#### The task
Working line by line, output the entries below exactly as they appear.
——
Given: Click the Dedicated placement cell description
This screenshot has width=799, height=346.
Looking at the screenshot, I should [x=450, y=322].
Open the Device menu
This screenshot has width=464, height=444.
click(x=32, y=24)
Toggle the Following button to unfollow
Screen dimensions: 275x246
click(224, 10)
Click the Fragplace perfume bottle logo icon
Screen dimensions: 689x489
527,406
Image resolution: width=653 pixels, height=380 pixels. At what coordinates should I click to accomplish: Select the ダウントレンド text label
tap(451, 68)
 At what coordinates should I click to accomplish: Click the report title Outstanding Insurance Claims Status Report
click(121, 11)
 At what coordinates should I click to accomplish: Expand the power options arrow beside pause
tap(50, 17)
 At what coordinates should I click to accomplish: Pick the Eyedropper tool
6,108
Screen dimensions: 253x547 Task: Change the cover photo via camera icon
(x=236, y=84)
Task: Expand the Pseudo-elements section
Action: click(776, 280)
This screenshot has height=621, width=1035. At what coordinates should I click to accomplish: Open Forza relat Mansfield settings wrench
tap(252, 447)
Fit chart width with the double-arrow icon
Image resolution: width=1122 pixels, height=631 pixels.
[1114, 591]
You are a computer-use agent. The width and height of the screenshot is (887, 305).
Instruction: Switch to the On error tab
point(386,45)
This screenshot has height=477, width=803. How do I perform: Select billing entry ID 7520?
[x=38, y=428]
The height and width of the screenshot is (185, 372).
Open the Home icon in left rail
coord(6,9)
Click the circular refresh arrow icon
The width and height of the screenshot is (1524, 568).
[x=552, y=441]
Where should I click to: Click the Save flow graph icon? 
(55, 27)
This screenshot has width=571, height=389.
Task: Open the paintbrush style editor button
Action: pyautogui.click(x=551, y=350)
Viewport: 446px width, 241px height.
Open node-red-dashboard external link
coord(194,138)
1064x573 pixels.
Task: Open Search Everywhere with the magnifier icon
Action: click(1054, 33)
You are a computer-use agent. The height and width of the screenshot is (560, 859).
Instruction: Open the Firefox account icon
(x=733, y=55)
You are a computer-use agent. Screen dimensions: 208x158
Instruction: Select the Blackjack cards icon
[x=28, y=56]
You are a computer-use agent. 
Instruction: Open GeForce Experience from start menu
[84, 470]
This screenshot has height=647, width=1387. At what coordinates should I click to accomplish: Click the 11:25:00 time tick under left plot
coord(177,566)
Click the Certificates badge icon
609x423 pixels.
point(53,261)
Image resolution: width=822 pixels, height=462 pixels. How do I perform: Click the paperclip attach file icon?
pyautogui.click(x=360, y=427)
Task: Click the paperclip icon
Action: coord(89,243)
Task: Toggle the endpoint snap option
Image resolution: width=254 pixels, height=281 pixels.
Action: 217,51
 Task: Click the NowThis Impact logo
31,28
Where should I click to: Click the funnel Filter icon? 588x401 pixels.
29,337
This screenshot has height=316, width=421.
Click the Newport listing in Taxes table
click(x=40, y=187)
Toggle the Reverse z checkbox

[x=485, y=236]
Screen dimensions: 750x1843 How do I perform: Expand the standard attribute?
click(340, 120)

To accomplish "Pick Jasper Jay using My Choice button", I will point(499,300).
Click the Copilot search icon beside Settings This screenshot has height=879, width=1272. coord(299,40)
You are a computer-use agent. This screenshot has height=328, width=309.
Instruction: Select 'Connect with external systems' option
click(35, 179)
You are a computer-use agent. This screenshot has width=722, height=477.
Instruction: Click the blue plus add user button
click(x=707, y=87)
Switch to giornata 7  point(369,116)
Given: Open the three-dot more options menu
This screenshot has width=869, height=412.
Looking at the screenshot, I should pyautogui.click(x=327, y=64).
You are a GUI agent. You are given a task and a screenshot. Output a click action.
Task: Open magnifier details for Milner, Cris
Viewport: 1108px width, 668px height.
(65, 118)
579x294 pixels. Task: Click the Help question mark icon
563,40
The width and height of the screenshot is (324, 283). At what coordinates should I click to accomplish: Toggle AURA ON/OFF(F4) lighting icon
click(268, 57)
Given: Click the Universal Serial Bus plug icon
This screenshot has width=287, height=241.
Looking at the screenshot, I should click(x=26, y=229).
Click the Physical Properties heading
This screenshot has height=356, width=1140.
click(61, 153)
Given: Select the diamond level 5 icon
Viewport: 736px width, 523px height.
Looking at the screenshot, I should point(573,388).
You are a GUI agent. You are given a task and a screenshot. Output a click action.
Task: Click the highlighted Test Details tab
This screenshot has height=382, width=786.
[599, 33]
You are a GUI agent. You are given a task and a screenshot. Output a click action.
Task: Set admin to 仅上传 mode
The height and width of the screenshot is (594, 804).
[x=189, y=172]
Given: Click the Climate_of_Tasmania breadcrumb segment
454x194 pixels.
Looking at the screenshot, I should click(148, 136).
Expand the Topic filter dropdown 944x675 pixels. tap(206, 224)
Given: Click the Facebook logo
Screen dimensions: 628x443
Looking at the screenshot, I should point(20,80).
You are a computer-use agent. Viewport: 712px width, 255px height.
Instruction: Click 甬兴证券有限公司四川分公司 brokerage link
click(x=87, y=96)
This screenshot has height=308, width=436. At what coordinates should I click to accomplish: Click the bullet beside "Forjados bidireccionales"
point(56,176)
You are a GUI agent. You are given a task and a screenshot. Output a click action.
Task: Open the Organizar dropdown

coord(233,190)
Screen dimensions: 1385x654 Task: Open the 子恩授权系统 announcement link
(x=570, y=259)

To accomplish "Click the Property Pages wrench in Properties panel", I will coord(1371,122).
——
#### Response
Given: Click the Dedicated placement cell description
This screenshot has width=799, height=346.
Looking at the screenshot, I should [x=450, y=322].
Open the Device menu
This screenshot has width=464, height=444.
click(x=32, y=24)
Toggle the Following button to unfollow
Screen dimensions: 275x246
click(224, 10)
Click the Fragplace perfume bottle logo icon
Screen dimensions: 689x489
527,406
Image resolution: width=653 pixels, height=380 pixels. At what coordinates should I click to accomplish: Select the ダウントレンド text label
tap(451, 68)
 At what coordinates should I click to accomplish: Click the report title Outstanding Insurance Claims Status Report
click(121, 11)
 At what coordinates should I click to accomplish: Expand the power options arrow beside pause
tap(50, 17)
 At what coordinates should I click to accomplish: Pick the Eyedropper tool
6,108
Screen dimensions: 253x547 Task: Change the cover photo via camera icon
(x=236, y=84)
Task: Expand the Pseudo-elements section
Action: click(776, 280)
This screenshot has height=621, width=1035. At what coordinates should I click to accomplish: Open Forza relat Mansfield settings wrench
tap(252, 447)
Fit chart width with the double-arrow icon
Image resolution: width=1122 pixels, height=631 pixels.
[1114, 591]
You are a computer-use agent. The width and height of the screenshot is (887, 305).
Instruction: Switch to the On error tab
point(386,45)
This screenshot has height=477, width=803. How do I perform: Select billing entry ID 7520?
[x=38, y=428]
The height and width of the screenshot is (185, 372).
Open the Home icon in left rail
coord(6,9)
Click the circular refresh arrow icon
The width and height of the screenshot is (1524, 568).
[x=552, y=441]
Where should I click to: Click the Save flow graph icon? 
(55, 27)
This screenshot has width=571, height=389.
Task: Open the paintbrush style editor button
Action: pyautogui.click(x=551, y=350)
Viewport: 446px width, 241px height.
Open node-red-dashboard external link
coord(194,138)
1064x573 pixels.
Task: Open Search Everywhere with the magnifier icon
Action: click(1054, 33)
You are a computer-use agent. The height and width of the screenshot is (560, 859).
Instruction: Open the Firefox account icon
(x=733, y=55)
You are a computer-use agent. Screen dimensions: 208x158
Instruction: Select the Blackjack cards icon
[x=28, y=56]
You are a computer-use agent. 
Instruction: Open GeForce Experience from start menu
[84, 470]
This screenshot has height=647, width=1387. At what coordinates should I click to accomplish: Click the 11:25:00 time tick under left plot
coord(177,566)
Click the Certificates badge icon
609x423 pixels.
point(53,261)
Image resolution: width=822 pixels, height=462 pixels. How do I perform: Click the paperclip attach file icon?
pyautogui.click(x=360, y=427)
Task: Click the paperclip icon
Action: coord(89,243)
Task: Toggle the endpoint snap option
Image resolution: width=254 pixels, height=281 pixels.
Action: 217,51
 Task: Click the NowThis Impact logo
31,28
Where should I click to: Click the funnel Filter icon? 588x401 pixels.
29,337
This screenshot has height=316, width=421.
Click the Newport listing in Taxes table
click(x=40, y=187)
Toggle the Reverse z checkbox

[x=485, y=236]
Screen dimensions: 750x1843 How do I perform: Expand the standard attribute?
click(340, 120)

To accomplish "Pick Jasper Jay using My Choice button", I will point(499,300).
Click the Copilot search icon beside Settings This screenshot has height=879, width=1272. coord(299,40)
You are a computer-use agent. This screenshot has height=328, width=309.
Instruction: Select 'Connect with external systems' option
click(35, 179)
You are a computer-use agent. This screenshot has width=722, height=477.
Instruction: Click the blue plus add user button
click(x=707, y=87)
Switch to giornata 7  point(369,116)
Given: Open the three-dot more options menu
This screenshot has width=869, height=412.
Looking at the screenshot, I should pyautogui.click(x=327, y=64).
You are a GUI agent. You are given a task and a screenshot. Output a click action.
Task: Open magnifier details for Milner, Cris
Viewport: 1108px width, 668px height.
(65, 118)
579x294 pixels. Task: Click the Help question mark icon
563,40
The width and height of the screenshot is (324, 283). At what coordinates should I click to accomplish: Toggle AURA ON/OFF(F4) lighting icon
click(268, 57)
Given: Click the Universal Serial Bus plug icon
This screenshot has width=287, height=241.
Looking at the screenshot, I should click(x=26, y=229).
Click the Physical Properties heading
This screenshot has height=356, width=1140.
click(61, 153)
Given: Select the diamond level 5 icon
Viewport: 736px width, 523px height.
Looking at the screenshot, I should point(573,388).
You are a GUI agent. You are given a task and a screenshot. Output a click action.
Task: Click the highlighted Test Details tab
This screenshot has height=382, width=786.
[599, 33]
You are a GUI agent. You are given a task and a screenshot. Output a click action.
Task: Set admin to 仅上传 mode
The height and width of the screenshot is (594, 804).
[x=189, y=172]
Given: Click the Climate_of_Tasmania breadcrumb segment
454x194 pixels.
Looking at the screenshot, I should click(148, 136).
Expand the Topic filter dropdown 944x675 pixels. tap(206, 224)
Given: Click the Facebook logo
Screen dimensions: 628x443
Looking at the screenshot, I should point(20,80).
You are a computer-use agent. Viewport: 712px width, 255px height.
Instruction: Click 甬兴证券有限公司四川分公司 brokerage link
click(x=87, y=96)
This screenshot has height=308, width=436. At what coordinates should I click to accomplish: Click the bullet beside "Forjados bidireccionales"
point(56,176)
You are a GUI agent. You are given a task and a screenshot. Output a click action.
Task: Open the Organizar dropdown

coord(233,190)
Screen dimensions: 1385x654 Task: Open the 子恩授权系统 announcement link
(x=570, y=259)

To accomplish "Click the Property Pages wrench in Properties panel", I will coord(1371,122).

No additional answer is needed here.